Segundo Gilberto Câmara, Bolsonaro e seu governo também tentaram transferir o monitoramento das queimadas e incêndios florestais no Brasil do Inpe para o Instituto Nacional de Meteorologia (Inmet), subordinado ao Ministério da Agricultura. Mas não conseguiram porque encontraram resistência dos cientistas.
Sobre as críticas, o atual diretor-geral do Inpe afirma que não é ligado a agremiações partidárias. “Eu prefiro não comentar. Eles têm direito à opinião deles”, diz Clézio Nardin. “Eu não sou filiado a nenhum partido, não tenho nenhuma ideologia e estou trabalhando para uma instituição de Estado”, acrescenta.
Ministério
Acioly Olivo Cancellier e Gilberto Câmara dizem estranhar que a gestão do Inpe permaneça a mesma quase três meses depois de o presidente Luiz Inácio Lula da Silva tomar posse.
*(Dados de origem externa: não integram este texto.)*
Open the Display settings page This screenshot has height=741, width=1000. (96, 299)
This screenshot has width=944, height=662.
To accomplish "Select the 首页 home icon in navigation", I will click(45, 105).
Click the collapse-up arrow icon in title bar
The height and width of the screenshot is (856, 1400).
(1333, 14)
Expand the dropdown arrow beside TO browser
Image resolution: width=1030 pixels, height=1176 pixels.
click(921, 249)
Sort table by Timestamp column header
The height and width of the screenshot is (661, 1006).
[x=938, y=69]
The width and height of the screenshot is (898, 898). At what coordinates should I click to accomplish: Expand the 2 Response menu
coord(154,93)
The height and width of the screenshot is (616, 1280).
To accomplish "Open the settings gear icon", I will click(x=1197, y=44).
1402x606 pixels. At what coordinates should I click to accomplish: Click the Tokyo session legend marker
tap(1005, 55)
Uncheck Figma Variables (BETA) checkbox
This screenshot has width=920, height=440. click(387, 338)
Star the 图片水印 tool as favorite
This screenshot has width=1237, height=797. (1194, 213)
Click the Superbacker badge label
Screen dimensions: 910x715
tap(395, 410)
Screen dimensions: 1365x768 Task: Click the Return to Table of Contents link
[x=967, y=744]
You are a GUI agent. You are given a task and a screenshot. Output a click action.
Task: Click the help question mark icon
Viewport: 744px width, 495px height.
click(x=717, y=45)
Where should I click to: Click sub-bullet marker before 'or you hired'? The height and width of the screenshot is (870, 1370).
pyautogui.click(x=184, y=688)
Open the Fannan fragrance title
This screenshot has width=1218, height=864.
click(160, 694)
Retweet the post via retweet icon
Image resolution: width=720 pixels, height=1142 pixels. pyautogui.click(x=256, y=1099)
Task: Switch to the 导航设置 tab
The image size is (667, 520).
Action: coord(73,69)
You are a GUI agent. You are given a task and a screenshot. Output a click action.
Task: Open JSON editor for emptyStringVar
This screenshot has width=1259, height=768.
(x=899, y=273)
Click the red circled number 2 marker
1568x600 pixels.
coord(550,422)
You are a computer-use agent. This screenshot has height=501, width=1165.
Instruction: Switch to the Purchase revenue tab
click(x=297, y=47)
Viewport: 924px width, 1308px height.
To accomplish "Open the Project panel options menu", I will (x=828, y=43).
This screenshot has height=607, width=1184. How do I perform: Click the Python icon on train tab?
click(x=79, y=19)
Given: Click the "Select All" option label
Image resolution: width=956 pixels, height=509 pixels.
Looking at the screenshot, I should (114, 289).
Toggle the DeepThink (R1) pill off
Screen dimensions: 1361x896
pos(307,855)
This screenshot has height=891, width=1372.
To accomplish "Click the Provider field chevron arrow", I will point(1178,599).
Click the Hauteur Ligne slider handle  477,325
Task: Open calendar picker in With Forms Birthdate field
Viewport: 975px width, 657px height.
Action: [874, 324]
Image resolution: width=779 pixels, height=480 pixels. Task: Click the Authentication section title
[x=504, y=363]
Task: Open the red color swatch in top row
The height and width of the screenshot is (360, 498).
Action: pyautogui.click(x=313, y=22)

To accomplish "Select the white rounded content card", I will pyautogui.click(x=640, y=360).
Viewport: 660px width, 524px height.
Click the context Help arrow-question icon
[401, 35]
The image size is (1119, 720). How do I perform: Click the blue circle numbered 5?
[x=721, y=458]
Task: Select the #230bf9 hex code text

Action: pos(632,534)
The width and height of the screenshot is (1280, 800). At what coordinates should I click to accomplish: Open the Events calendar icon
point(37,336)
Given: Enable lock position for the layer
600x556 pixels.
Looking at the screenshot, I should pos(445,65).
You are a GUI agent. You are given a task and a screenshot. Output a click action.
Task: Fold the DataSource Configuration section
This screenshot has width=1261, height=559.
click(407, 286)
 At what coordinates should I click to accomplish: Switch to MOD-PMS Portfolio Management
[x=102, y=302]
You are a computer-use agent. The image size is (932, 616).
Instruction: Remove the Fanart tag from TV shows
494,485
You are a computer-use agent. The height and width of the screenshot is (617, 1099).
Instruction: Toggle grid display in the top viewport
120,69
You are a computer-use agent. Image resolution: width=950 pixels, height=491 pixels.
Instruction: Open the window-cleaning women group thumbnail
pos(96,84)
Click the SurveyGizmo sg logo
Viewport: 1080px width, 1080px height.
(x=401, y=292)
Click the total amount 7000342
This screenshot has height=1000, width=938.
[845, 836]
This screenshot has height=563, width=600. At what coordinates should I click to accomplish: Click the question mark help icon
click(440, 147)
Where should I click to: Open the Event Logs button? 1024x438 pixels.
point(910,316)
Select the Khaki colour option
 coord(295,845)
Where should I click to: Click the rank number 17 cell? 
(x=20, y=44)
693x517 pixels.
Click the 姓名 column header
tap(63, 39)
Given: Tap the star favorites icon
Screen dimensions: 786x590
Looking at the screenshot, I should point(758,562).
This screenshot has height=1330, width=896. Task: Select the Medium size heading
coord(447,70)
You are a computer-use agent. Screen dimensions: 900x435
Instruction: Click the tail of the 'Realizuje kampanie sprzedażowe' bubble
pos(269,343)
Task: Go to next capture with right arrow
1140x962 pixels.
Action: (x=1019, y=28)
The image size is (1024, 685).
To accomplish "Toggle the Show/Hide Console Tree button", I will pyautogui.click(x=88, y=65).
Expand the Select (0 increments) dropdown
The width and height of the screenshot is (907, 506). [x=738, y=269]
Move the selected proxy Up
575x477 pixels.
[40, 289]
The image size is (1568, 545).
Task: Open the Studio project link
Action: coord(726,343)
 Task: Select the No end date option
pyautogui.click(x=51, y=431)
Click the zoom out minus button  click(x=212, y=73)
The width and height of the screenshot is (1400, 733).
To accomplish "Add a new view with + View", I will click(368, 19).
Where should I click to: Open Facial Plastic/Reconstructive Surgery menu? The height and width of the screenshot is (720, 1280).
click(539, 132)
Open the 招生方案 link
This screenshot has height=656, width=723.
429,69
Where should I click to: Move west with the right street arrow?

Afinal, se Nardin tem mandato, Galvão também tinha, mas foi exonerado por Bolsonaro. Galvão é hoje presidente do Conselho Nacional de Desenvolvimento Científico e Tecnológico (CNPq).
Olivo afirma que a ministra da Ciência, Tecnologia e Inovação (MCTI), Luciana Santos, teve a gentileza de receber uma comitiva, que entregou a ela um documento com análise do que foi o Inpe e com propostas de ações esperadas para o instituto. Ele sugere que a ministra visite o Inpe e convide o presidente Lula a ir junto. Assim, mostrará que o país está mesmo em uma “nova era” e que o Inpe está valorizado pelo novo governo como representante da ciência.